Our study has some limitations. Someone could argue that there might be more studies in which an ovarian transposition is performed in the counter of case series presenting robotic radical hysterectomy results. We included only a small number of cases while the fact that the robotic assisted ovarian transposition is an on going technique makes our conclusions premature. However, our review depicts that the procedure can technically be performed with the use of Da-Vinci Robot. Moreover, it should be mentioned that our literature search while extensive did not cover conference publications. However, the existing learning curve of this novel procedure is more difficult from laparotomy but easier to laparoscopy and for this reason the authors believe that more cases with robotic ovarian transposition are going to be added in the literature in the near future.

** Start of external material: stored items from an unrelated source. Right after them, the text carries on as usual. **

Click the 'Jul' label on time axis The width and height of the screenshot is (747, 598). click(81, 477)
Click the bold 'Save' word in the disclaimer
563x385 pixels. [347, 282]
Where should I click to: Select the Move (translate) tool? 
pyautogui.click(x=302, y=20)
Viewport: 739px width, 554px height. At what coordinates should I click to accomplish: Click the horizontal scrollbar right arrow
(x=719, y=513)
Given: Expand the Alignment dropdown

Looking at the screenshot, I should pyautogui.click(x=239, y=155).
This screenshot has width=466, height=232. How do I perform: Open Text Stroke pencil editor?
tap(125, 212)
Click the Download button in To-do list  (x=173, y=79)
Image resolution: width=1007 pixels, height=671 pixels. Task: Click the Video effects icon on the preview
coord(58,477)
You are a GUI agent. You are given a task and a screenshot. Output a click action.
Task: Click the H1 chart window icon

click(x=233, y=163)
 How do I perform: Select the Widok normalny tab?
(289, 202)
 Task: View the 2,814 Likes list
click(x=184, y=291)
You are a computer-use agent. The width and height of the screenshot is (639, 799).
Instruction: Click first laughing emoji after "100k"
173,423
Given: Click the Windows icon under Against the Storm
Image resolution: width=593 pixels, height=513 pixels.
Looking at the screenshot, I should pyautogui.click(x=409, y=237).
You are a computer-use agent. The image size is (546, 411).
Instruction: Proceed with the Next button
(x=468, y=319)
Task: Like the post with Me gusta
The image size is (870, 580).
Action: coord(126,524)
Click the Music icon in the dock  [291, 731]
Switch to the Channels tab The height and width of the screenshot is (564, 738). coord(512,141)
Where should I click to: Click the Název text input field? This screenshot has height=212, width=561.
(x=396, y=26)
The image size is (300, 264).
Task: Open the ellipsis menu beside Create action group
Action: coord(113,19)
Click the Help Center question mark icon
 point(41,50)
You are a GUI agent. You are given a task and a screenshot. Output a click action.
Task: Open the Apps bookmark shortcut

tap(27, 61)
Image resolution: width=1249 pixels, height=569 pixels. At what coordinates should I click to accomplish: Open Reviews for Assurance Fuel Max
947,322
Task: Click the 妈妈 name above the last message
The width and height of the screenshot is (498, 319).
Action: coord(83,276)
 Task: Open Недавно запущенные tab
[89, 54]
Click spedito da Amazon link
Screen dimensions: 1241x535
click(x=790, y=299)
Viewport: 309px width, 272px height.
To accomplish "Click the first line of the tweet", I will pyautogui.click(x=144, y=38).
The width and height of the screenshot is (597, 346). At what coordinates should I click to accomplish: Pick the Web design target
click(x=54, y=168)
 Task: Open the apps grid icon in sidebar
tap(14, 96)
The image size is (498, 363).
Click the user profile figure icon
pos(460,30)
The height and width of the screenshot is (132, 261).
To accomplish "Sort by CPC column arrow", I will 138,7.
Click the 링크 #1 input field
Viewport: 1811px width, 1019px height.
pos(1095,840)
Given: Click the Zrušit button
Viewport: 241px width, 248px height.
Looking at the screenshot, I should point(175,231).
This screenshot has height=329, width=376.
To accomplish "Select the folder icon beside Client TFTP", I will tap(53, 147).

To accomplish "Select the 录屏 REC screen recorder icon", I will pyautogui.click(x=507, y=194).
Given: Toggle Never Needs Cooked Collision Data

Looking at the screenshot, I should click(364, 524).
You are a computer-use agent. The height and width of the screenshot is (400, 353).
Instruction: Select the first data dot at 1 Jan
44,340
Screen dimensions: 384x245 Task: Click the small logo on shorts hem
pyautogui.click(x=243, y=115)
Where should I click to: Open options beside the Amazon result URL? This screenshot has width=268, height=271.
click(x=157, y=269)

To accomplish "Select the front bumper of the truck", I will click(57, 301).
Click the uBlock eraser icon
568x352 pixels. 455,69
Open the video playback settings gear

Robotic assisted ovarian transposition seems to be a simple and efficient surgical method. It is beneficial not only to prevent premature menopause but also for preservation of fertility. The application of the robotic technology in ovarian transposition represents an innovation that both the clinical utility and the cost effectiveness of the method are yet to be clarified through larger studies. Further investigation is needed to be done both on the learning curve of the technique and on patients’ satisfaction as well.